Rachel Baiman is known for “testing music's potential to carry a timely message” (NPR), and now, she is sharing “Joke’s On Me,” the first single off her forthcoming ‘Cycles’ album due June 11 via Signature Sounds. Listen here: youtu.be/H_2aKuRNObU
Co-written by Baiman and Oh Pep!’s lead singer Olivia Hally, who also co-produced the record, “Joke’s On Me” shows us the flaws of too much ambition and how it can lead to burnout in mental health and creativity. The song is the first from Baiman’s sophomore solo album ‘Cycles’ (6.11), which includes 10 tracks exemplifying Baiman’s versatility as an artist.

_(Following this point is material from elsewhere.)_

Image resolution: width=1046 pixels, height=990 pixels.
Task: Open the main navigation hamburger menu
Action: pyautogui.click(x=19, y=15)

“'Joke’s On Me’ was written in a moment of frustration, self-loathing and ridicule of my own mind,” says Baiman. “I'm an ambitious person and find it impossible to stop working towards a goal. I realize I’ve gone too far too make something happen when I'm no longer enjoying it. Pressure on artists to self-promote is at an all time high, and it takes a toll on mental health. I could easily destroy my own happiness in the pursuit of my career, so I try to find balance between making great art, working towards the next step, enjoying the process, and remembering my dream: to spend each day creatively... much easier said than done.”
The new album pushes the boundaries of her folk roots and experiments with indie-pop and grunge-rock sonics alongside a predominantly women crew of collaborators including Hally, GRAMMY-winning engineer Shani Gandhi (Sarah Jarosz, Sierra Hull, Mandolin Orange), drummer Bree Hartley and others. Baiman recruited several other top-notch musicians for the album including Cy Winstanley (Brandy Clark), Josh Oliver (Mandolin Orange), CMA Musician of the Year Jenee Fleenor (Dolly Parton, Kathy Mattea) who took on the role of Baiman’s co-writer for album closer, “The Distance."
Armed with "defiant and pointed [lyrics]” (Paste), Baiman narrates the joys and hardships of the female experience from miscarriage to self-discovery, betrayal, dementia, growing pains of love and more, while taking an honest look at the ways in which people destroy and rebuild (as individuals, families and communities).
“These songs are about the cycle of life inspired by the birth of a nephew and the loss of a grandmother, songs about internal mental cycles of ambition and self-doubt, the cycle of progress and regression in our country’s political journey, and the cycles of growth and reinvention that relationships take on,” says Baiman. "At times heartbreaking, at times celebratory, the album is a reflection of a lot of life experienced in a relatively short amount of time, a desire to hold fast to the people we love in the wake of so much uncertainty, and an exploration of the immense and unique strength of women in the face of adversity.”